## TASK GOAL
Write each line word for word, from the line that contains "The image size is (569, 500)." through the last line of the material below.

## INFORMATION GIVEN
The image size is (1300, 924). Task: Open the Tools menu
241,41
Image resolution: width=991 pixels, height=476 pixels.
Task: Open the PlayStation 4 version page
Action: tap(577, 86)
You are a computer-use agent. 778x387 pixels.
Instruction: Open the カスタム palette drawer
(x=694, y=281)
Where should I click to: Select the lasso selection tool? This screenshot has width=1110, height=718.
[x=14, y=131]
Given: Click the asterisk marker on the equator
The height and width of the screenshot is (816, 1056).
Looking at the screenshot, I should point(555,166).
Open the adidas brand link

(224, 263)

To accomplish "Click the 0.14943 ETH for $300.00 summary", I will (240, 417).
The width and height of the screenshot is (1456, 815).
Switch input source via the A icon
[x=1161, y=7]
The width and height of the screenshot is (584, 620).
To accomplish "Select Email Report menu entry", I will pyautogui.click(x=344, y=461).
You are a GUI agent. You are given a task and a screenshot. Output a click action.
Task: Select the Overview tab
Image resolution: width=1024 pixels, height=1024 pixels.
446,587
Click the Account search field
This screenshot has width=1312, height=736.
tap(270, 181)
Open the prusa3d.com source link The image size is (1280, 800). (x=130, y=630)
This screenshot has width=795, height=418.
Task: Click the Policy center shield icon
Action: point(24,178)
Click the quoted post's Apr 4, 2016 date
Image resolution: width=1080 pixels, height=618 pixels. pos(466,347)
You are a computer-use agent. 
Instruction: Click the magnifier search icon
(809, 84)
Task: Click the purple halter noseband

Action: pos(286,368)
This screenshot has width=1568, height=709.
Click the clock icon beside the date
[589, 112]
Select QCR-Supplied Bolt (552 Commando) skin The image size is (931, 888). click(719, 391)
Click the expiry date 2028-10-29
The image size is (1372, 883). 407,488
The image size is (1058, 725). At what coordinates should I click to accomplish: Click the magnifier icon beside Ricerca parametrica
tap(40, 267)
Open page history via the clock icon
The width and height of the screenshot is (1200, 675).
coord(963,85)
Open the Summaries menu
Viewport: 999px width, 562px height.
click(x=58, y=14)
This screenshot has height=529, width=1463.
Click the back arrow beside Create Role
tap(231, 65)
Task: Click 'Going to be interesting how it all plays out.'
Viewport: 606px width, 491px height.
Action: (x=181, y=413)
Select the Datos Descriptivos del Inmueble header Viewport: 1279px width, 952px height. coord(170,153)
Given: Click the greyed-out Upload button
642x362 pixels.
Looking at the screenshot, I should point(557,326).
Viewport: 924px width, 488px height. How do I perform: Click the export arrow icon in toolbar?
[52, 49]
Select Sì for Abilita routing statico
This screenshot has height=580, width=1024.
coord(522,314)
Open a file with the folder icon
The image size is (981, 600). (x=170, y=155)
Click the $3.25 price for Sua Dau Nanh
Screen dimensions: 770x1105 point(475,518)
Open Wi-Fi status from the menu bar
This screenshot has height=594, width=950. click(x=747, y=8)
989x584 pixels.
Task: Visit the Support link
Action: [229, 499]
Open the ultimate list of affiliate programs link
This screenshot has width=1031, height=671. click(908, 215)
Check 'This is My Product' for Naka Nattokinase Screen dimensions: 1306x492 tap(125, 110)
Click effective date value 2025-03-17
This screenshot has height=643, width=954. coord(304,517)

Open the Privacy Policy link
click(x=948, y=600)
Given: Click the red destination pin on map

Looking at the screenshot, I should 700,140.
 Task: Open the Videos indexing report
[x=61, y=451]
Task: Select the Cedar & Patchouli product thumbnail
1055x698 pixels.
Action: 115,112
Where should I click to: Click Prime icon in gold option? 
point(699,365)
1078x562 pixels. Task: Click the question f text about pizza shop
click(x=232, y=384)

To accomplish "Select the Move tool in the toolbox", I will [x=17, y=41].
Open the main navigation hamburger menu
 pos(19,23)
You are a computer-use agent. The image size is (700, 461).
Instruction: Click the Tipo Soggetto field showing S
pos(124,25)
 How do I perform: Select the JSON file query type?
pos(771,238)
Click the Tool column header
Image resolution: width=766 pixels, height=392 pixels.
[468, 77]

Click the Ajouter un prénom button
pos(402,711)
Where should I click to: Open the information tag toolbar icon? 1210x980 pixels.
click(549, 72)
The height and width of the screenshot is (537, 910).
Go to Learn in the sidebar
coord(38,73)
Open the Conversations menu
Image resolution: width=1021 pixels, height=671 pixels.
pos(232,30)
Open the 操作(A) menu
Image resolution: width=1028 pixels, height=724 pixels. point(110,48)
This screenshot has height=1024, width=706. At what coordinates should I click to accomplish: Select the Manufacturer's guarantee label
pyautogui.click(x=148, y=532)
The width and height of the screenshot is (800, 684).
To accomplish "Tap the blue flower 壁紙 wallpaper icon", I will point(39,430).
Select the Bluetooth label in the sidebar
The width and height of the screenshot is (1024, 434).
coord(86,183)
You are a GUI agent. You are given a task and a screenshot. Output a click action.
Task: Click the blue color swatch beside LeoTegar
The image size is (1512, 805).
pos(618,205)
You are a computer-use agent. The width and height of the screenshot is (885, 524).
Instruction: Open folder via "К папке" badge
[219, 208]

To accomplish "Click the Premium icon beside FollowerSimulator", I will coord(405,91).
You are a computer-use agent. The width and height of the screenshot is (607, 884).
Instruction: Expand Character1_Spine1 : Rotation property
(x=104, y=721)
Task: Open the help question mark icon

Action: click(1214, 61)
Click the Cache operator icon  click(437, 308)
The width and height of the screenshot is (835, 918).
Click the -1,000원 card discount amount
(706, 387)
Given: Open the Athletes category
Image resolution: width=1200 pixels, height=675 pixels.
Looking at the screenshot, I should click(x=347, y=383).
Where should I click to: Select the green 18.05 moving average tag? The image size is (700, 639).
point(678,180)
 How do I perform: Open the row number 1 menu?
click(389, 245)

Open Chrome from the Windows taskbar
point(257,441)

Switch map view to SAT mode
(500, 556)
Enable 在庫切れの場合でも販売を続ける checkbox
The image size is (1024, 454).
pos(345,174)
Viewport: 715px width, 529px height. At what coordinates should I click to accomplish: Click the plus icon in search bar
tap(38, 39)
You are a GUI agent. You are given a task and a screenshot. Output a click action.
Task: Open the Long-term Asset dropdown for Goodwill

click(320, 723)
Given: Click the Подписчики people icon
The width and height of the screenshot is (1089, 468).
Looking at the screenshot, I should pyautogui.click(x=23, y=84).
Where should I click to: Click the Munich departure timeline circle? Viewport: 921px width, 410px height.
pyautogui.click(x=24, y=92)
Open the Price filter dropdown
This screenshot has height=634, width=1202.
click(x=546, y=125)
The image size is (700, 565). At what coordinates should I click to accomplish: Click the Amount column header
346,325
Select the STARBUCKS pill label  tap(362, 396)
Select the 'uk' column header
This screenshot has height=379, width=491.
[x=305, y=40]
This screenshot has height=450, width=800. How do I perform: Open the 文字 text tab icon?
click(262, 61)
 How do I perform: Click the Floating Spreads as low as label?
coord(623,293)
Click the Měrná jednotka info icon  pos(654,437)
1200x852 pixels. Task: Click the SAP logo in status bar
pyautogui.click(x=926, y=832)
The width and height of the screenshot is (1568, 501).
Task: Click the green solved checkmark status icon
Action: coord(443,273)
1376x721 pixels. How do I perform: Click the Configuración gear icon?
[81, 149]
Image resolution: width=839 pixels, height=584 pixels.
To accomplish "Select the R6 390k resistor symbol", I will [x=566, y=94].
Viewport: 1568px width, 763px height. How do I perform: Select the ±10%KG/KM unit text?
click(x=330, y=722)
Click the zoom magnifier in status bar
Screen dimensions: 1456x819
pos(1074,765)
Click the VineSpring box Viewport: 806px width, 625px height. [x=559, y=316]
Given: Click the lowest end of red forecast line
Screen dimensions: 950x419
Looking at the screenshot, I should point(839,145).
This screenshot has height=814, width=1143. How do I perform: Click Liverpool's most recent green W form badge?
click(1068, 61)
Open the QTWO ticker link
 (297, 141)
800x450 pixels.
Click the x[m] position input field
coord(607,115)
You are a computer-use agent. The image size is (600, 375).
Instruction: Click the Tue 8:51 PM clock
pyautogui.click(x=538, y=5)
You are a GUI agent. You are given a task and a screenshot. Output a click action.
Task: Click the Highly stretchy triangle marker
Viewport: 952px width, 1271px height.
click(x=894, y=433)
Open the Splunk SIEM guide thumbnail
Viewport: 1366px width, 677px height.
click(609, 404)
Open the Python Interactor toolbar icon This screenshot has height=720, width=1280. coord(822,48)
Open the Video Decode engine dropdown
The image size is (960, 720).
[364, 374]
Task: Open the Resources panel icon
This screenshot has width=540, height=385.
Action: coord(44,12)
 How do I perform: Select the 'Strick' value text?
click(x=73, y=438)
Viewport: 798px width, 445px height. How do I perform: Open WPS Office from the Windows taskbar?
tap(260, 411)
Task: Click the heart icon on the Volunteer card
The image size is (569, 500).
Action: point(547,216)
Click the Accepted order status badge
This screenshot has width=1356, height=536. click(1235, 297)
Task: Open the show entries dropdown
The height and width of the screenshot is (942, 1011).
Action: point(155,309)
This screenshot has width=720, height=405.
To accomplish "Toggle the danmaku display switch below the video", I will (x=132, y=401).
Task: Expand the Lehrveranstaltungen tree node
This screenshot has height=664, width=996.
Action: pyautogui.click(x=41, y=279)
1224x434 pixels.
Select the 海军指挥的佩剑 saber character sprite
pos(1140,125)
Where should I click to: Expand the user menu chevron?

## SOLUTION FOR THIS EXERCISE
The image size is (569, 500).
Action: point(547,216)
Click the Accepted order status badge
This screenshot has width=1356, height=536. click(1235, 297)
Task: Open the show entries dropdown
The height and width of the screenshot is (942, 1011).
Action: point(155,309)
This screenshot has width=720, height=405.
To accomplish "Toggle the danmaku display switch below the video", I will (x=132, y=401).
Task: Expand the Lehrveranstaltungen tree node
This screenshot has height=664, width=996.
Action: pyautogui.click(x=41, y=279)
1224x434 pixels.
Select the 海军指挥的佩剑 saber character sprite
pos(1140,125)
Where should I click to: Expand the user menu chevron?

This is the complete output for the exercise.